問題はみんなそう考えるってことだな……。
バトロワは時間経過とともに戦闘エリアが狭くなり、そのエリアの外側にいると継続ダメージを受け続けることになる。
あまりにも大量のパーティが狭くなった戦闘エリアになだれ込めば乱戦が起こり、運要素はさらに強くなる。

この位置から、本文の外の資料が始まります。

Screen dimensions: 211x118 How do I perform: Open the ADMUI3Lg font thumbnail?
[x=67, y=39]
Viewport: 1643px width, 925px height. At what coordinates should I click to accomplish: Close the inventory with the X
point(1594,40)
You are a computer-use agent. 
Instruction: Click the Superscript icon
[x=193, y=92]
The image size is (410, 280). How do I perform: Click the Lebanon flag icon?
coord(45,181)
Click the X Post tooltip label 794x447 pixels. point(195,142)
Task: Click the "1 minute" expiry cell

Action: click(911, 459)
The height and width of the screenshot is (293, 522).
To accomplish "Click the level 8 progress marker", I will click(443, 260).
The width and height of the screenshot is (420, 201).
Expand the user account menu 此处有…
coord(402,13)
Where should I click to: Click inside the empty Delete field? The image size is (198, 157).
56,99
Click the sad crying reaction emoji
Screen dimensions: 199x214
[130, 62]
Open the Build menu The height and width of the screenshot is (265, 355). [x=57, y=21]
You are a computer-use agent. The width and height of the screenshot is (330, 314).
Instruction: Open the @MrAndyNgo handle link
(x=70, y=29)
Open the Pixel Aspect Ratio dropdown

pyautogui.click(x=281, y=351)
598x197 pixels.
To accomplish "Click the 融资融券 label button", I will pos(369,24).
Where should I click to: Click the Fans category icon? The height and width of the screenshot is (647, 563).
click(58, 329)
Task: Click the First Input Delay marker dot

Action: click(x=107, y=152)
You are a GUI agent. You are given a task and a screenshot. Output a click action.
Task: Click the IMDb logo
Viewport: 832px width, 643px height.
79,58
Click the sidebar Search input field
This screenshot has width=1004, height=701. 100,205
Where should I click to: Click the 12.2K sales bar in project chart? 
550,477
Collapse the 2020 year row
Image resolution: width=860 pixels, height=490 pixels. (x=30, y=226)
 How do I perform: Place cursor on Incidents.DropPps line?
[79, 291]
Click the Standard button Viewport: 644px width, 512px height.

力に自信があるなら、積極的に敵の数を減らすように動くのもアリかもしれないな……。
うーん、答えが出ない!
「1つ言えることがあるとすれば……迷いながら動くのは危険ということです。吉と出るにしろ、凶と出るにしろ、パーティ内で1つ行動方針を決めておかないと空中分解してしまいます」
サトミの発言にみな静かにうなずく。
そして、俺たちが出した答えは……。
「……あの塔に立てこもるってことで決定ですね」
「ああ!」
俺が最多キルのタイトルを獲得出来た理由の一つである石造りの塔。
頑丈なので攻撃されても壊れにくく、屋上からは山全体を見渡すことが出来る。
あそこに陣取れれば生き残りつつ敵の数をガンガン減らせるのは実証済みだ。
だからこそ、多くのパーティがあの塔を目指して移動してくるだろう。
途中で敵に出くわすことはほぼ間違いない。
その場合は……出来る限り瞬時に全滅させる。
逃げはしない。背中を見せても不利になるだけだ。
自慢というわけではないが、俺の顔は知られている。
出会い頭に面食らうのは敵パーティの方だ。
その隙をついて一瞬で仕留める……!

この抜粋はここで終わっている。